Other traders recount their experiences
Mrs. Rahamatu Mahamnadu who sells grains of corn, millet, maize, soya beans and sesame seeds among other things in the market said she got the news at about 2am and immediately mobilised rescue efforts aimed at salvaging some of her wares. But by the time the fire was put off, she had lost 20 bags of grains, 15 basins of yam flour as well one and a half bags of cassava among other stuffs worth over N500, 000
Also speaking, Mrs. Shamsiya Ibrahim, mother of six said she lost 30 bags of grains as well as five bags of cassava flour while Mama Ladi Isa, mother of seven said she lost goods worth over N2 million in the incident.
Mama Maimuna Gambo, mother of ten children could not control her emotion as she burst into tears when she got to her shop and saw the wreckage that was left of her labour of many years. She told our correspondent amid torrents of tears that she lost all 100 bags of grains that were just delivered to her a few days before the New Year.
Emmanuel Okoli whose mother, Juliana, lost 25 bags of Guinea corn to the angry flame disclosed that his mother is seriously heartbroken following the incident. While other traders were able to salvage a few of their things, he lamented that by the time they got the news and came to market, nothing was left of their goods.
Comments on the cause of the fire and rescue efforts
What was the cause of the fire? Nobody seemed to know for now, or to care. Chairman, Traders Association of the market, Suleiman Hassan who lamented the losses incurred by his members said that it was too early to really say the real cause of the fire, positing that investigation into the matter had already commenced.
He added that the security men who keep watch over the market at night would be interrogated to know what caused the fire. He stressed that until this is done, whatever anyone says about the cause of the fire would be mere speculation.
When contacted to speak on the matter, the Assistant Chief Fire Officer, Doo Shave, explained that the Fire Service received a call from one of the affected traders around 2am and quickly mobilised its fire trucks to the scene and eventually put the fire under control around 5am.
While insisting that the State Fire Service unit is now well equipped to fight fire incidences especially within the state capital, Shave, however, maintained that the unit would need smoke detector to better respond swiftly to incidences of fire in the state.
“We have five functional trucks in the state now,” he said. “We did not arrive late because we got there as soon as the incident was reported to us. We do not have smoke detectors for now, so we depend on information from members of the public. In this case, the fire incidence was reported to us at about 2am. In fact, it was a running call we received because it was one of those who were affected that rushed to our office at 2am to report the matter and within ten minutes we mobilized to the scene.”

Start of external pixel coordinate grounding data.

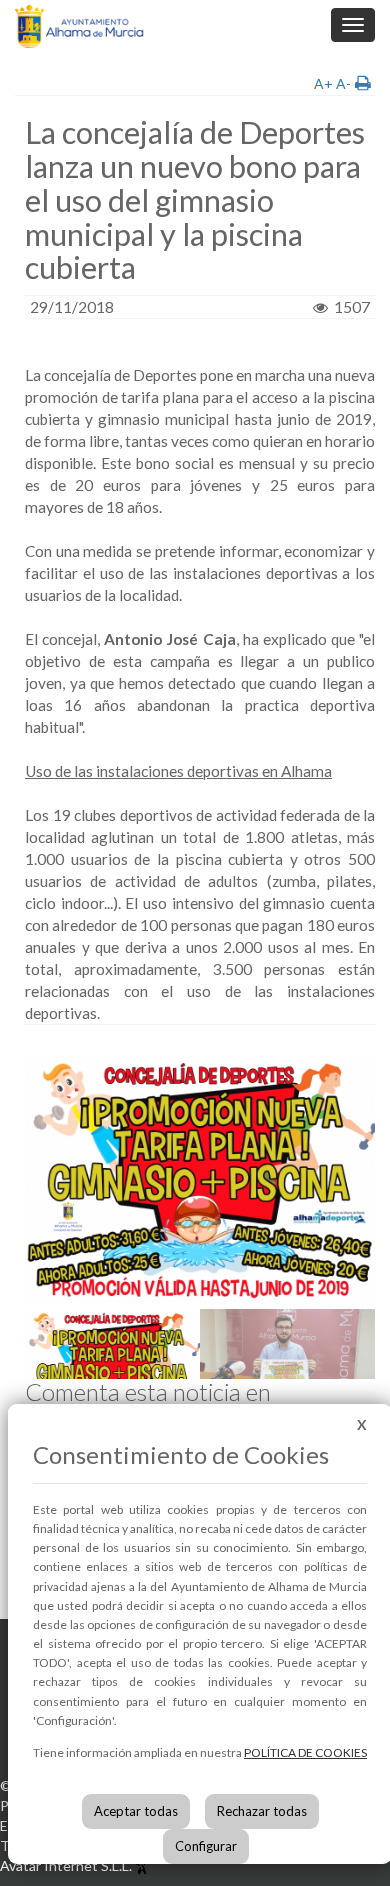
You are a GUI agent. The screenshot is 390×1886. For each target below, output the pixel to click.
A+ (323, 83)
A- (343, 83)
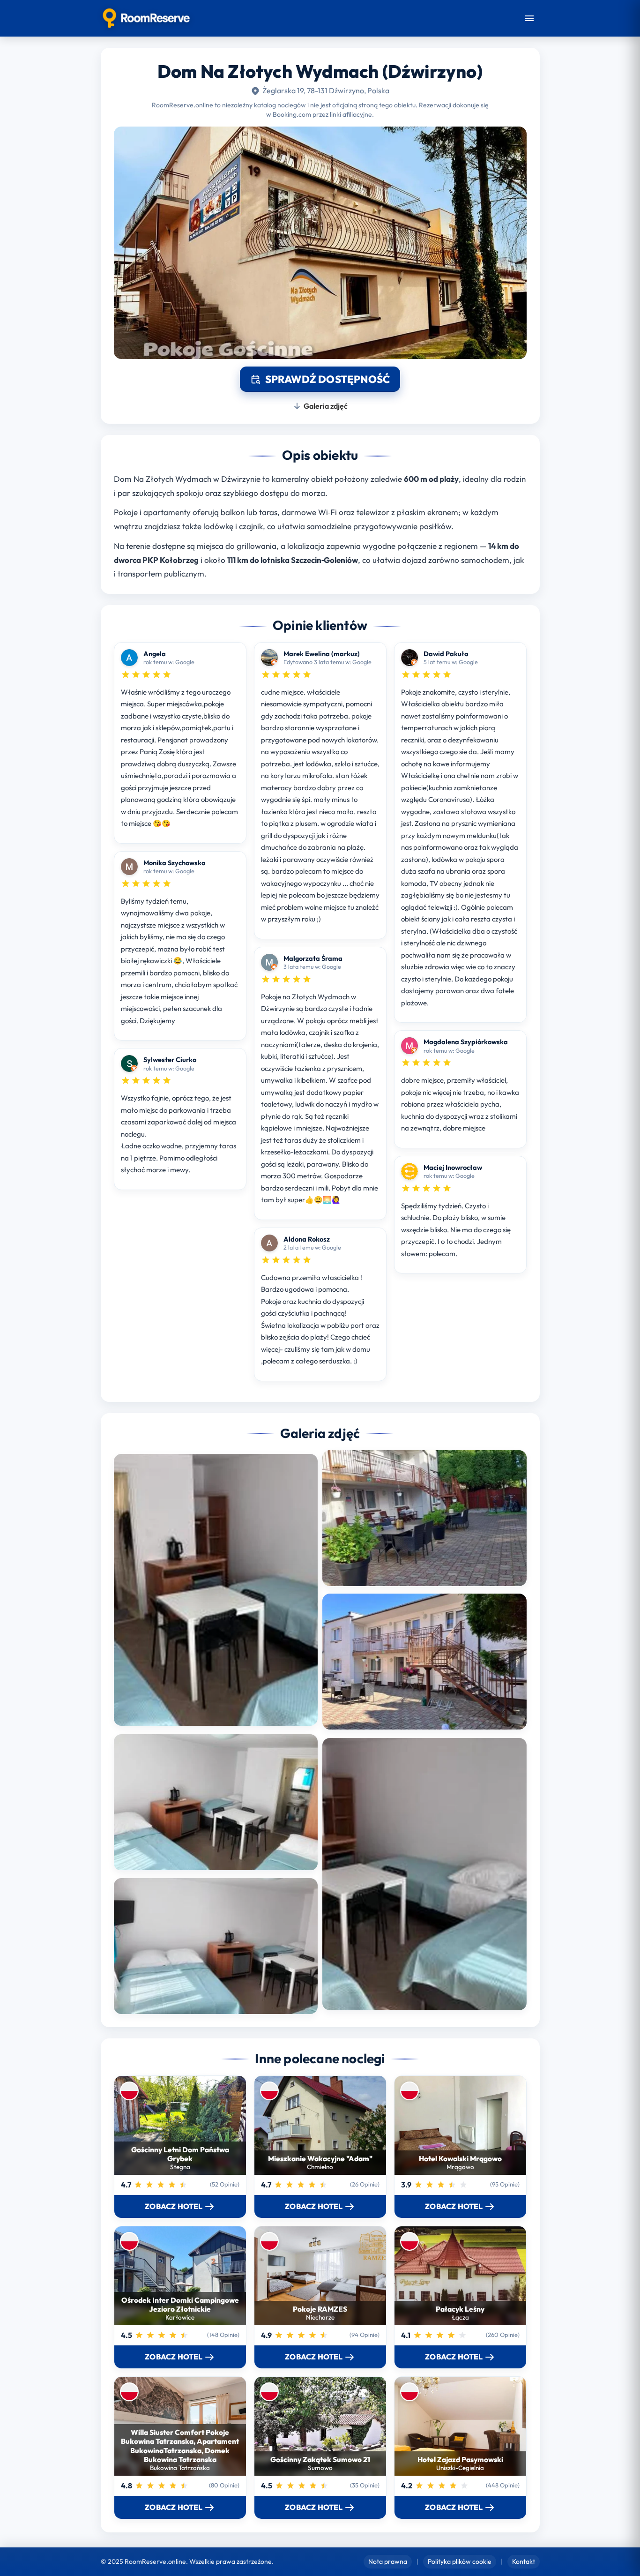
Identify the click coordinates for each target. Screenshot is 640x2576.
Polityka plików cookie (459, 2561)
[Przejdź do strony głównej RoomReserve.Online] (146, 18)
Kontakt (523, 2561)
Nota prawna (387, 2561)
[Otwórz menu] (529, 18)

A governor’s kind gestures
Governor Samuel Ortom who visited the scene of the incident on Wednesday morning made a donation of thirty million naira to victims of the inferno as an interim measure to cushion the effect of the disaster. The governor who announced the donation when he visited the market for an on-the-spot assessment of damages caused by the disaster also explained that a committee would be constituted to ascertain the remote and immediate causes of the disaster and actual damage caused and other challenges in the market for adequate government’s intervention.
While sympathising with the victims, Governor Ortom also directed that security be beefed up in the market to ensure that hoodlums do not take undue advantage to loot, even as he described the market as strategic to people of the state. He regretted that cases of fire disasters in market places were recorded twice only in Gboko market last year, pointing out that adequate measures would be taken to forestall future occurrences of such disasters.